In 2007, non-communicable diseases (NCDs) were reported to represent the highest cause-specific mortality burden among adults in Bangladesh. To date, a comprehensive nationally representative data are lacking on the NCDs using the full protocol of WHO-STEP approach to describe the NCDs risk factors in Bangladesh. The objectives of this study were to describe the prevalence of selected NCD risk factors in Bangladesh through a nationwide analysis.
Total 22454 Bangladeshi population more than 15 years old were included in this analysis. The sampling design was multistage stratified clustering including seven divisions of Bangladesh in both rural and urban areas. The target population for this survey includes all men and women aged 15 years or older who consider Bangladesh to be their primary place of residence excluding those who were in military base or group quarters (e.g. a dormitory) and who were institutionalized.

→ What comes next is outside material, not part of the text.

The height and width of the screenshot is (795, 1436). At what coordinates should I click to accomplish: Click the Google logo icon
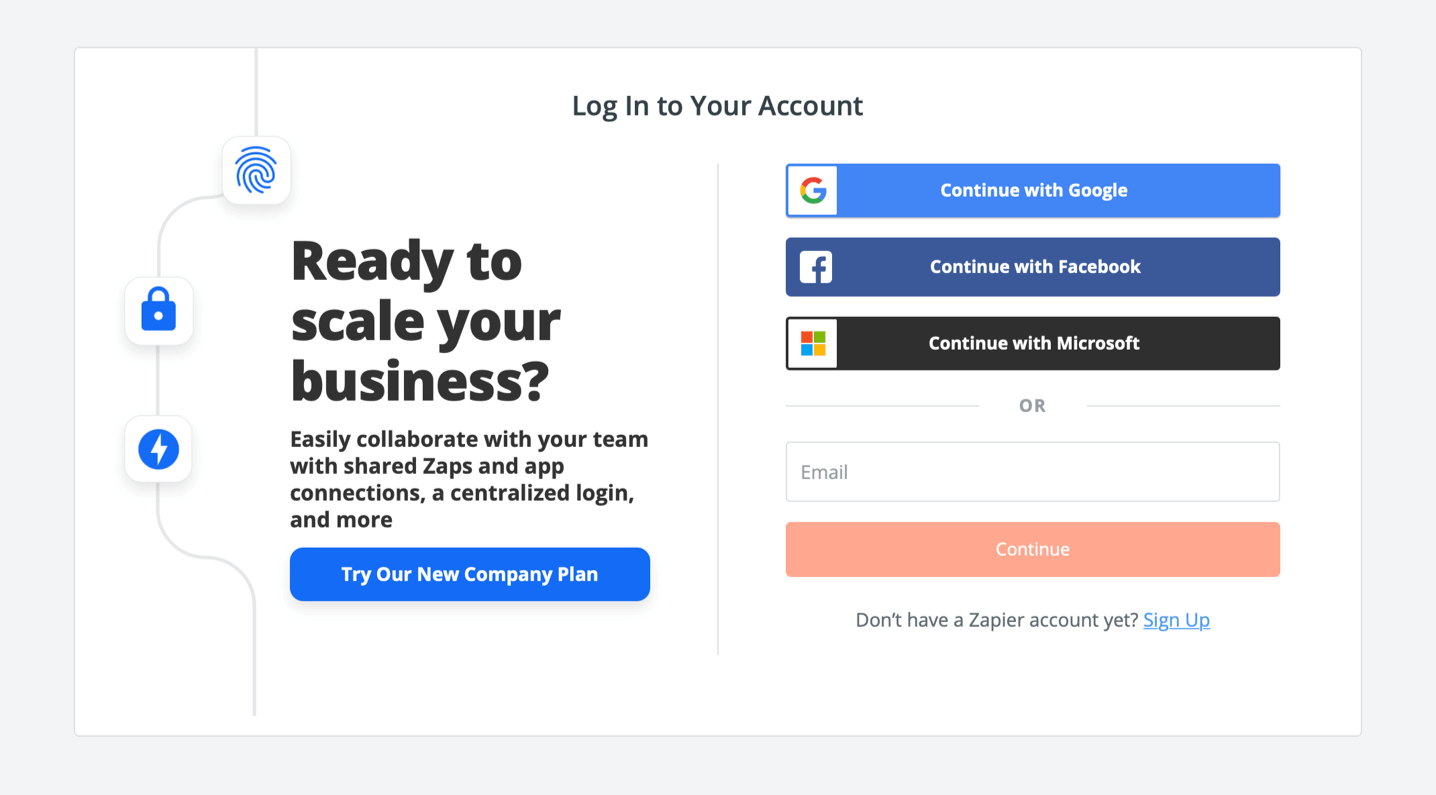coord(813,190)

Of the study participants that took part in the survey, about 45.9% were males and 54. 1% were females, 52.78% were from rural areas, 47.22% were from urban areas and about one in four (24.4%) had no formal education. Blood pressure, fasting blood sugar and lipid profiles were measured in 99%, 85% and 60% respectively of the 20,039 participants. In Bangladeshi population the total prevalence of selected risk factors are as follows: smoking (21.7%), smokeless tobacco (30.8%), low intake of fruits and vegetables per day (86.9%), inadequate physical activity (41.4%), alcohol consumption (0.7%), raised blood pressure (23.8%), diabetes (10.6%), overweight and obesity (24.1%), abdominal obesity (19.7%), raised total cholesterol (28.0%), hypertriglyceridemia (33.8%), low HDL level (65.7%). Nearly half of the participants use any types of tobacco, 17.8% reported having been diagnosed with high blood pressure, and 6.5% reported having diabetes. Overweight, abdominal obesity, physical inactivity, low intake of fruits and vegetables per day, smokeless tobacco, raised cholesterol and raised blood pressure (BP)were more common in females than males, 25.5% vs 22.7%, 31.1 vs 8.3, 60.1% vs 22.6%, 93.1% vs 80.6%, 31.9 vs 29.6, 30.7% vs 25.3% and 26.6%vs 21.0%. A total of 5.07% of the teenagers had one risk behaviour, 20.74% had two, 28.57% had three, and 43.37% presented all the investigated risk behaviors. Only 2.25% did not display any of the analysed risk behaviours.
Diabetes, high blood pressure, high TG, low HDL, and obesity are a public health concerns in Bangladesh. Adequate and continuous monitoring of NCD risk factors in Bangladesh is needed, and the surveillance findings should be used in health promotion and disease prevention activities.